DATA:
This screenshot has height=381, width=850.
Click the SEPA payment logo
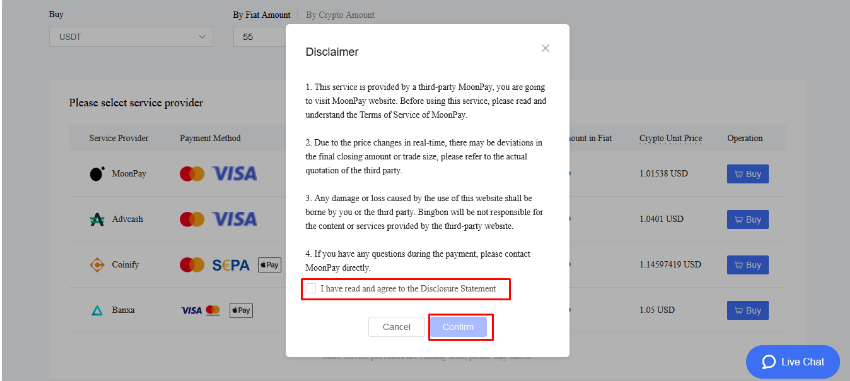231,265
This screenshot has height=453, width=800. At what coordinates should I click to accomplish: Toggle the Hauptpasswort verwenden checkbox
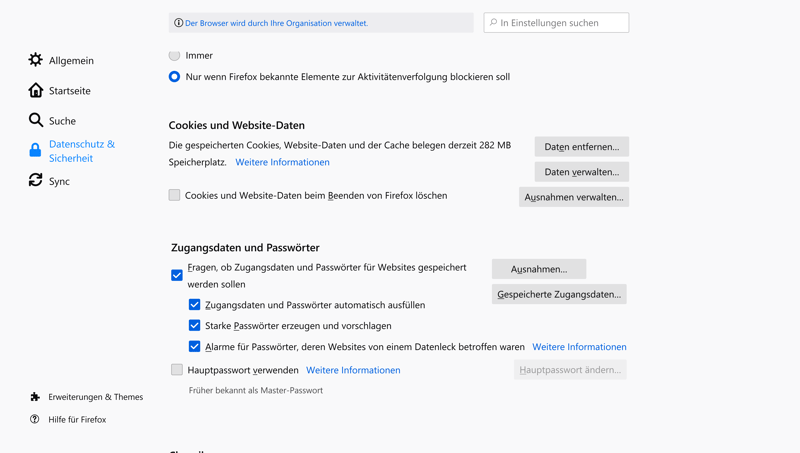pyautogui.click(x=177, y=370)
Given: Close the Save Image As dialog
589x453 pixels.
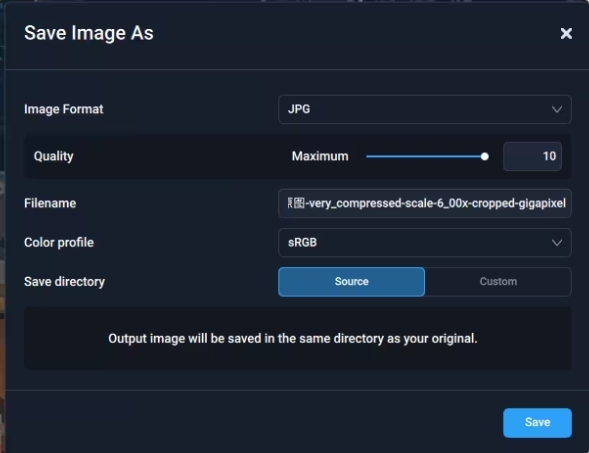Looking at the screenshot, I should 566,33.
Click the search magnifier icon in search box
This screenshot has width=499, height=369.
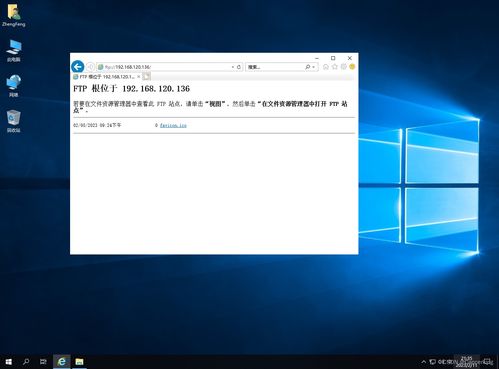308,67
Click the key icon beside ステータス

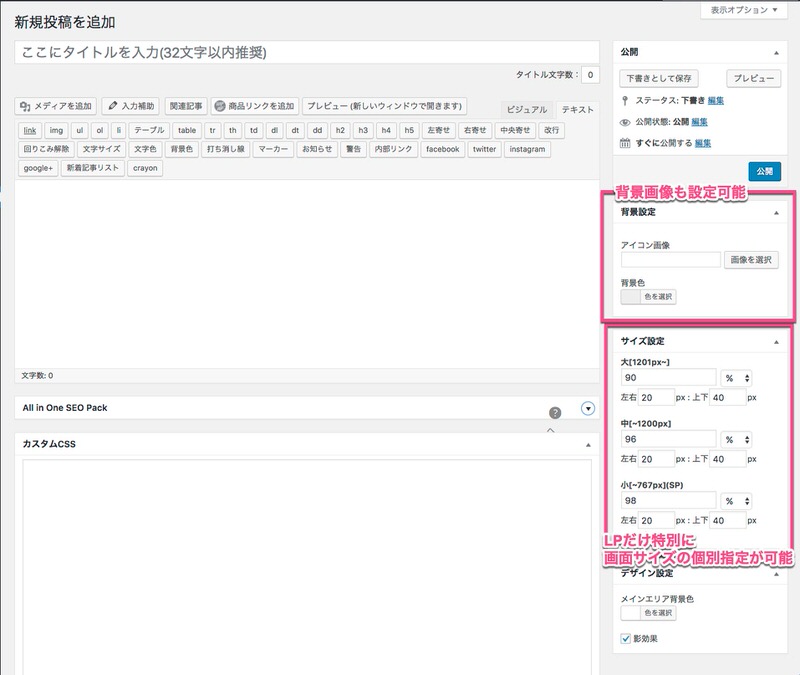click(x=625, y=101)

YOUR OBJECTIVE: Every line from the one holding "589x453 pixels." through the final line of the data above is to be reproduced exactly, both ends included, with the pictures left out.

RESPONSE AREA:
589x453 pixels.
Looking at the screenshot, I should 566,33.
Click the search magnifier icon in search box
This screenshot has width=499, height=369.
308,67
Click the key icon beside ステータス

click(x=625, y=101)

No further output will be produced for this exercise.